Lola a dix-huit ans. Elle cherchait du travail et je devais recruter quelqu'un pour remplacer Mathilde, mon adjointe, qui accouchera de son deuxième enfant dans quelques mois, et prendra ensuite un congé parental. La jeune femme m'a tout de suite plu quand je l'ai reçue en entretien, malgré son manque d'expérience. Il y avait une sorte d'urgence dans son regard. Sérieuse comme moi quand j'ai commencé en tant qu'extra, il y a presque dix ans. Désespérée comme moi quand j'ai pris la direction de cette boutique. David, le patron, m'a fait entièrement confiance et je l'ai rappelé quelques heures après l'entretien pour lui dire que je la prenais à l'essai. Quand j'ai su, plus tard, que le travail que je lui offrais lui permettait de quitter sa maison, son père absent et sa mère violente, je me suis félicitée de l'avoir choisie.

En réserve, nous sortons précautionneusement les nouveaux vêtements d'été des cartons. Je lui explique comment les rentrer dans le stock, vérifier les antivols et préparer les étiquettes. Lola est attentive, avide d'apprendre et se met au travail dès la fin de mes explications. Bien sûr, elle me fait penser à moi plus jeune. Il faut que j'évite le transfert, mais elle m'émeut.

Voilà ma vie depuis plus de six ans.

J'aime mon métier. J'aime avoir la responsabilité du magasin, diriger une équipe, d'autant que les filles et moi sommes soudées. Je suis fière d'avoir réussi à créer une si bonne atmosphère dans la boutique. J'aime travailler avec les vêtements, suivre la mode et les tendances. J'aime accompagner David à Paris choisir les collections deux fois par an. J'ai l'impression d'être importante. Il reste que j'aurais préféré des étagères de livres au lieu des étalages de pulls, mais j'assume.

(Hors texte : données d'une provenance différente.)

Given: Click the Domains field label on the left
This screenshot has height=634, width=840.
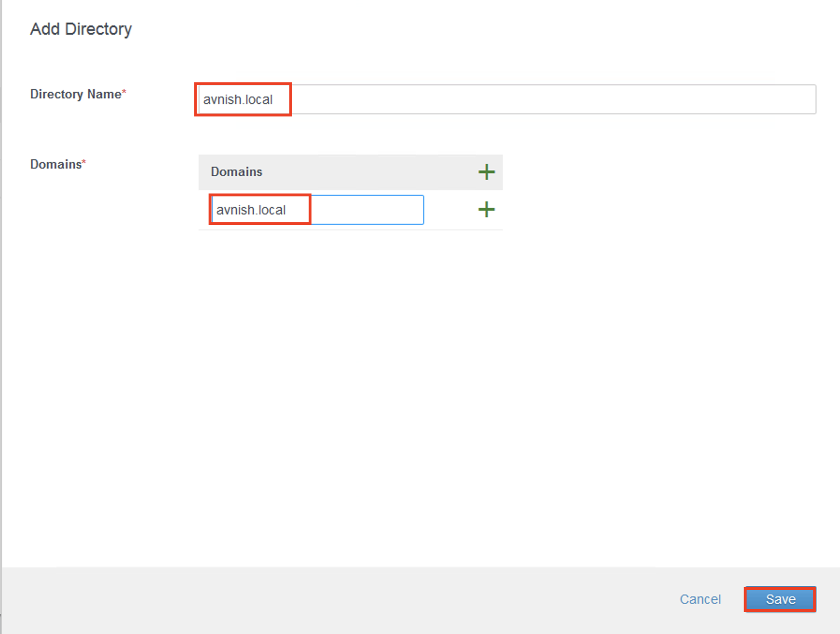Looking at the screenshot, I should click(x=56, y=164).
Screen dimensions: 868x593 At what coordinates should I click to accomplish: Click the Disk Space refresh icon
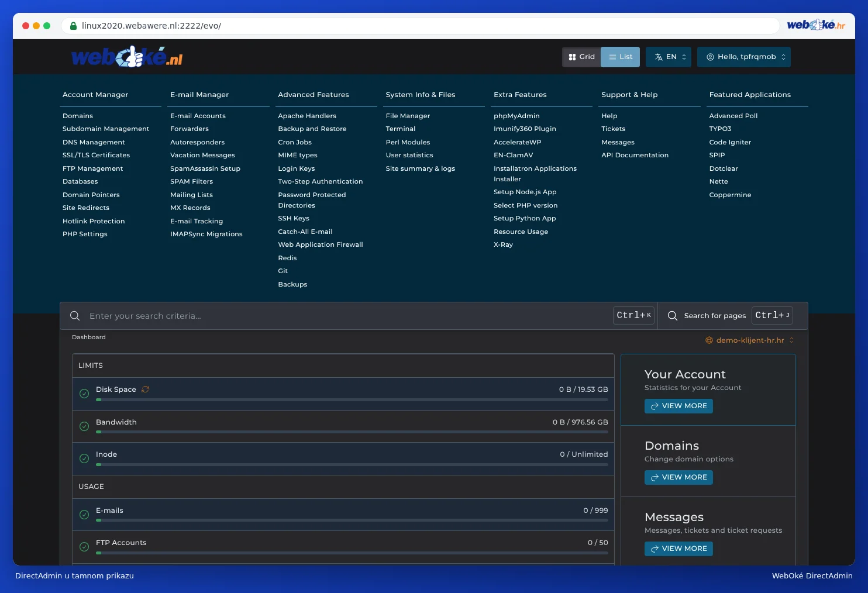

Pourtant, c'est parfois difficile. Hormis mes cinq semaines de vacances, et quelques jours de RTT, je travaille tous les samedis de l'année, parfois le dimanche et dans les périodes de soldes ou de fêtes, il m'arrive d'enchaîner trois semaines de travail sans un jour de congé. Il y a aussi les longues journées debout, les clients qui nous traitent comme des moins que rien, comme ce papa qui m'a désignée du menton un jour, en expliquant à sa fille adolescente pourquoi elle devait bien travailler à l'école. J'avais eu tellement honte.

Je ne sais pas si je regrette mes décisions. Je reste persuadée qu'il ne s'agissait pas de choix, je n'ai fait que ce que je pouvais. Et maintenant, c'est trop tard.

Les jours rallongent, quelques minutes de plus chaque jour. Maintenant il fait à nouveau jour quand je sors de la boutique.

Comme chaque année, mon moral remonte avec les températures. Ma hargne, ma morgue s'endorment, hibernent à l'envers pour se réveiller au début de l'hiver et revenir me frapper de plein fouet avec mes souvenirs, les meilleurs comme les plus terribles.

✨✨✨✨✨

— Alors tu viens ? me demande Charlie

Comme un vendredi par mois, nous avons réunis le club L3C dans un pub pour une soirée à quatre, comme au bon vieux temps.

Je bois une gorgée de bière et repose doucement mon verre sur le sous-boc. Mon index se promène négligemment sur la buée de la paroi glacée.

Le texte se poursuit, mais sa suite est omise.